**Material for the task:**
+ + + + +

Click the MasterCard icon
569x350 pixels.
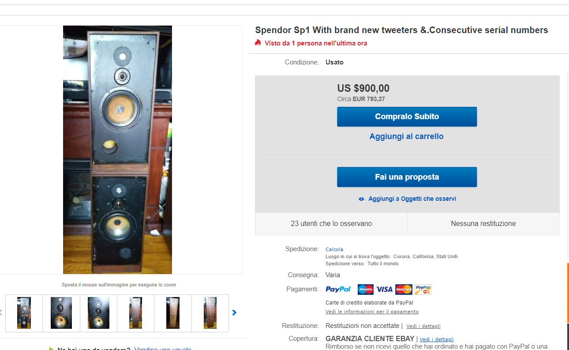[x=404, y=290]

+ + + + +

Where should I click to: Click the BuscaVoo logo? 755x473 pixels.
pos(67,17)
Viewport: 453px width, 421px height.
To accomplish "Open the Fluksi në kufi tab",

+ + + + +

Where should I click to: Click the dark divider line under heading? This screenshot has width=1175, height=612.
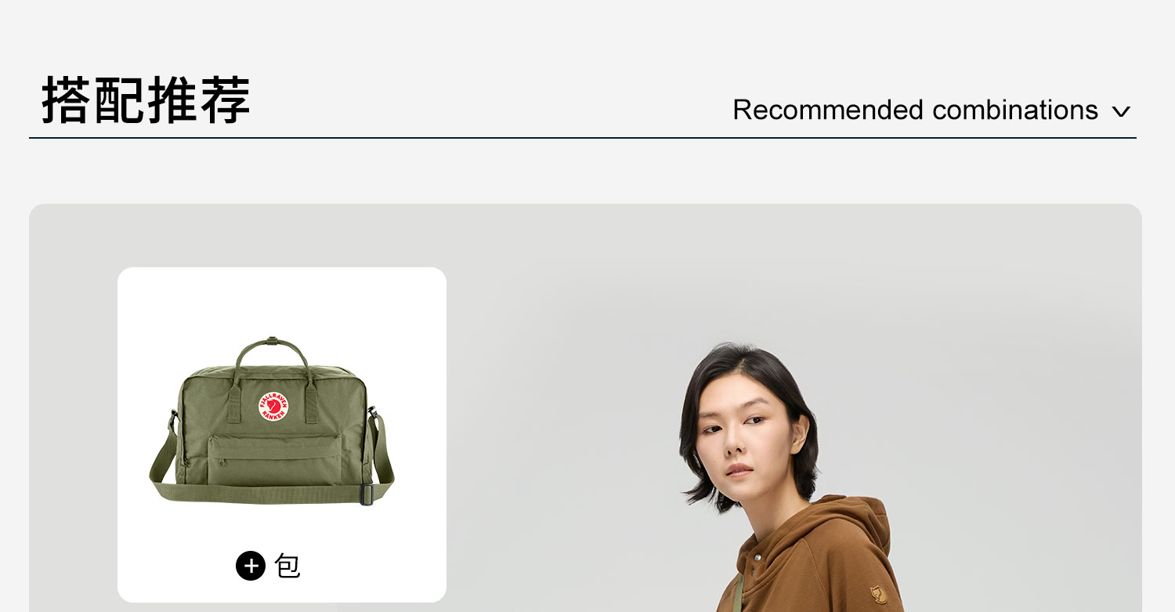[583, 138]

+ + + + +

**Instructions to follow:** Please repeat the rows from the line with "Where should I click to: Click the BuscaVoo" up to and including the line with "the Fluksi në", keeping every character as it appears.

**Solution:**
Where should I click to: Click the BuscaVoo logo? 755x473 pixels.
pos(67,17)
Viewport: 453px width, 421px height.
To accomplish "Open the Fluksi në kufi tab",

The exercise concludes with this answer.